Monster Bash, Monuments of Mars, Cosmo's Cosmic Adventure and Word Rescue have clumsy controls, and the spaces the characters inhabit fit jaggedly and awkwardly. There are funny stylistic juxtapositions: the mutants of Bio Menace look all cute and goofy like Barney and friends, but they still blow up into chum chunks of gore and bone when you obliterate them. There are hanging skeletons and dismembered organs in Monster Bash, which wouldn't seem weird if your protagonist wasn't a boy in onesie pajamas who collects candy for points.

For all the stumbles, there are some true classics in the collection. Crystal Caves, Arctic Adventure and Secret Agent, bland as they may sound, are some of the best DOS had to offer. That's not to mention Duke Nukem and Duke Nukem II, solid running gunning platformers before 3D graphics, womanizing, and Jon St. John redefined the buzzcut avenger.

As good as many of these games were, they were never meant for the limelight. DOS games, usually distributed as shareware, rarely achieved the same commercial gratitude as retail console games of that time. Back in those days, the games were downloaded off the web, or shared on disks by relatives (thanks Aunt Diane!), or ordered directly from their companies. Apogee had about two employees filling out orders manually over the phone. Wolfenstein 3D, Doom, Commander Keen and Jazz Jackrabbit were exceptions to the rule, while the humble Apogee games in this collection were distributed in the same fashion.

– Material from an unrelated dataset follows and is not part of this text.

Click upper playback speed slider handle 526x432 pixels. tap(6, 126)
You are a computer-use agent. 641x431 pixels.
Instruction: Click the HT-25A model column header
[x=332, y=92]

Archaic distribution methods, while functional for those studios at the time, limited the reach and legacy of many of these games. Even the re-releases still come with ordering info and mailing addresses on the main menu. So while many were influential, to other game makers or a pocket of your adolescence that's washed away like tears in the rain, they literally didn't have the same presence as the other games deemed classic. Now, with the games market oddly but inevitably returning to digital distribution, you can unearth some real lost treasures. That is, if you can put up with audio that I'd generously call "tinny."